### WHAT YOU WILL DO
In the data below, find the line with "Viewport: 477px width, 419px" and output it along with every later line, exactly, but not the pictures.

### DATA TO PROCESS
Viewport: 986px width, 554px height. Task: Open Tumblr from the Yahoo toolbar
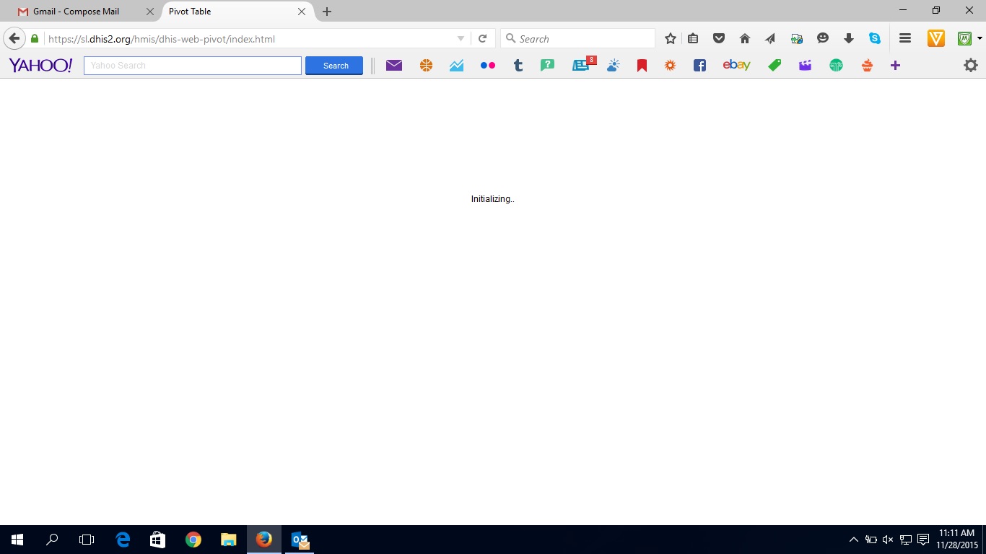click(518, 66)
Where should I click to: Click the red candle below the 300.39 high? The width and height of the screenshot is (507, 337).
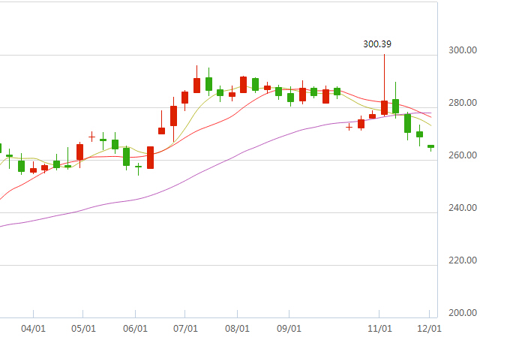384,107
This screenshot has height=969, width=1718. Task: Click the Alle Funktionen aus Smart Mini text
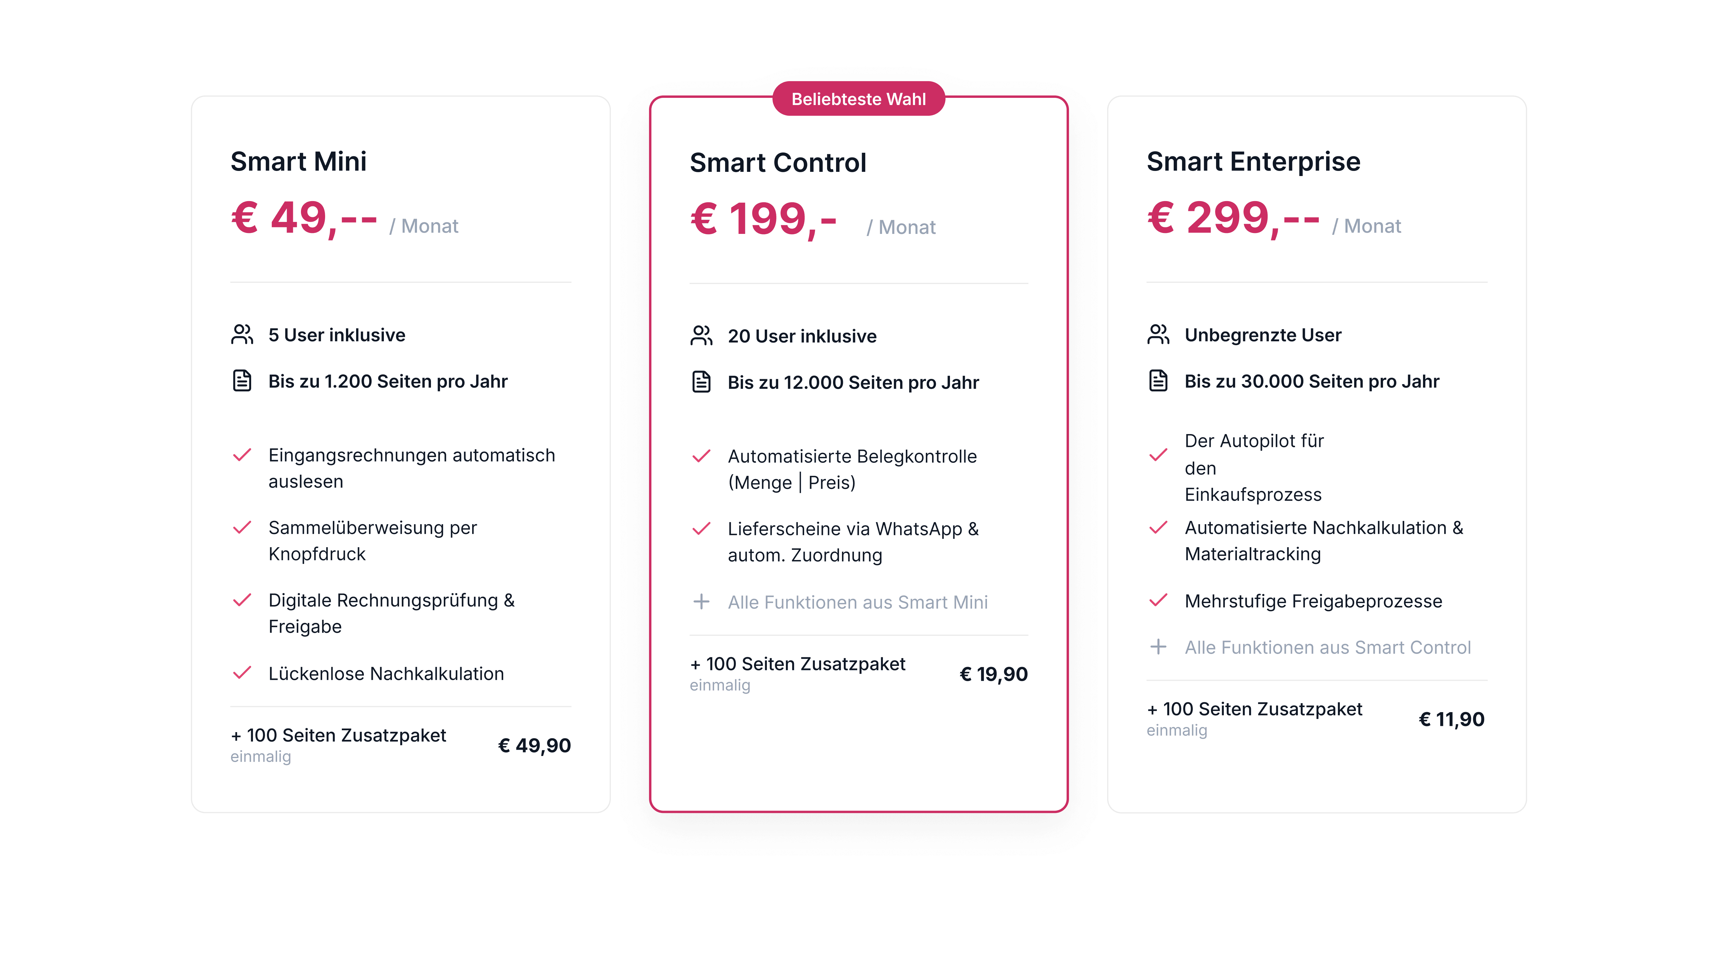pos(858,602)
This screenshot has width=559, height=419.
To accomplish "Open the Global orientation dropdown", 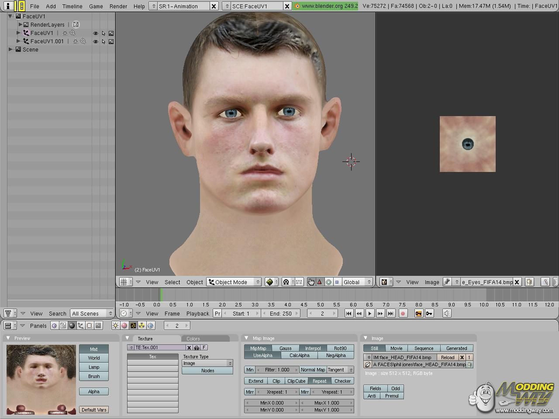I will coord(357,282).
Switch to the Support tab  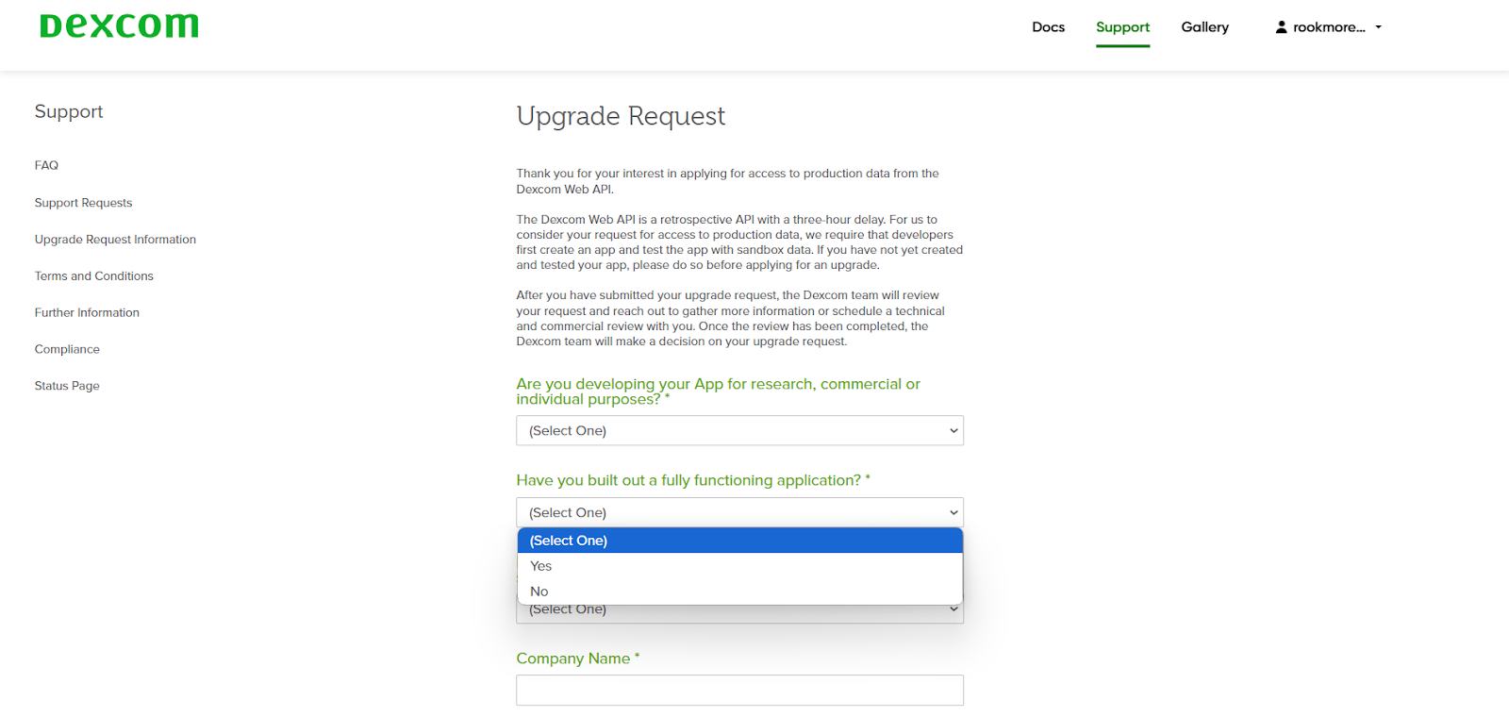1122,27
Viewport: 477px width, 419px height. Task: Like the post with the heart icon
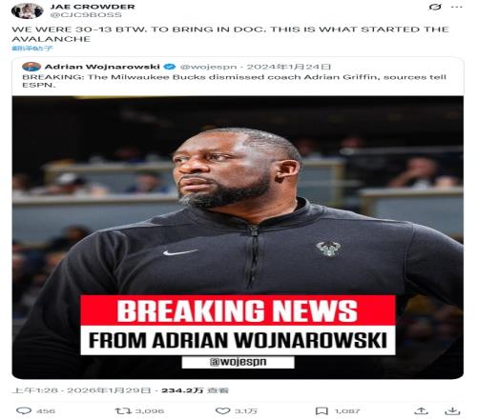point(223,410)
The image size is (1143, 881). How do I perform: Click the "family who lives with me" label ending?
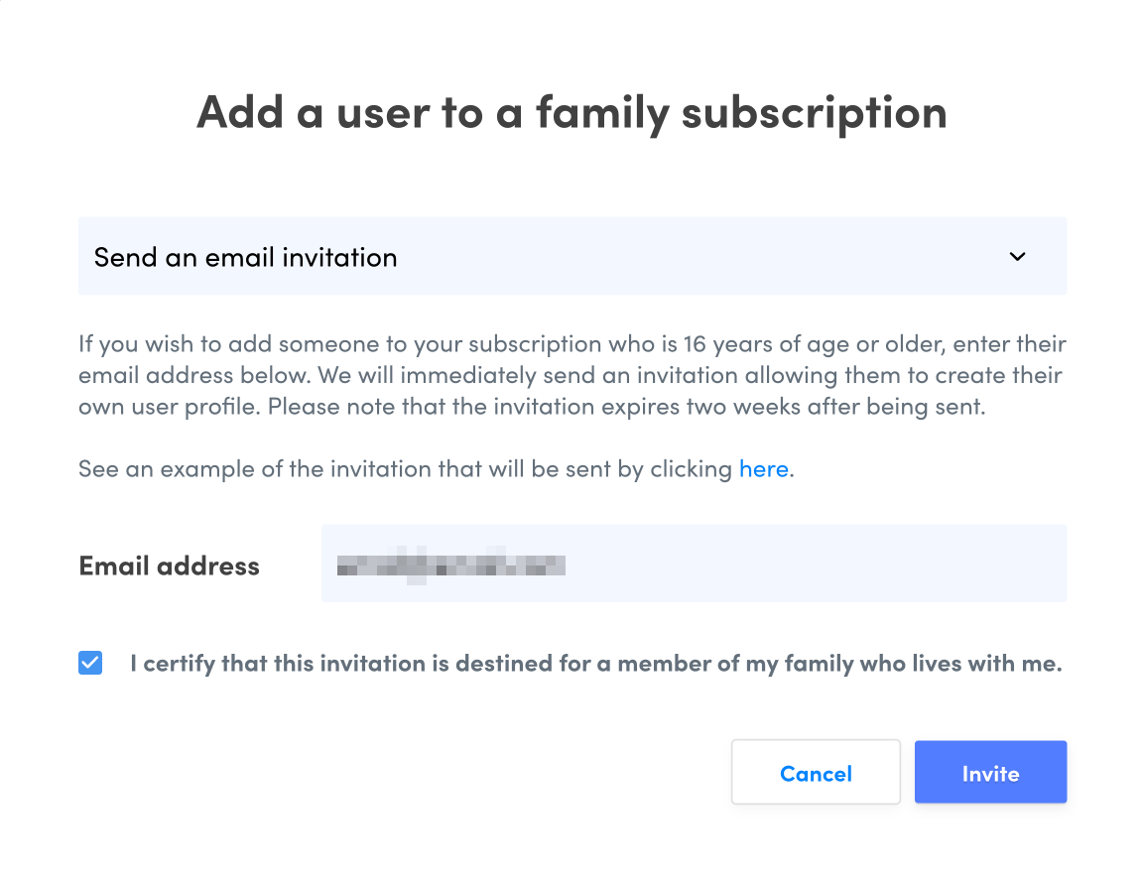pyautogui.click(x=923, y=664)
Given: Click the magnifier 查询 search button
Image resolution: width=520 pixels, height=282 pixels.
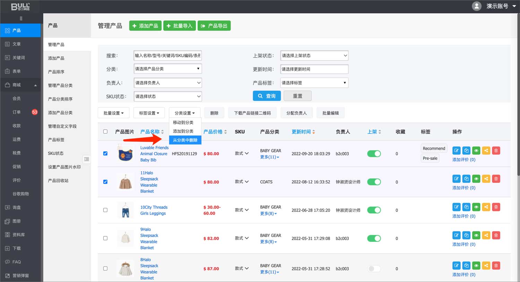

### RESPONSE TO THE TASK
Viewport: 477px width, 419px height. Task: Like the post with the heart icon
point(223,410)
The image size is (1143, 881). How do I perform: Click the "family who lives with me" label ending?
pyautogui.click(x=923, y=664)
Given: Click the magnifier 查询 search button
Image resolution: width=520 pixels, height=282 pixels.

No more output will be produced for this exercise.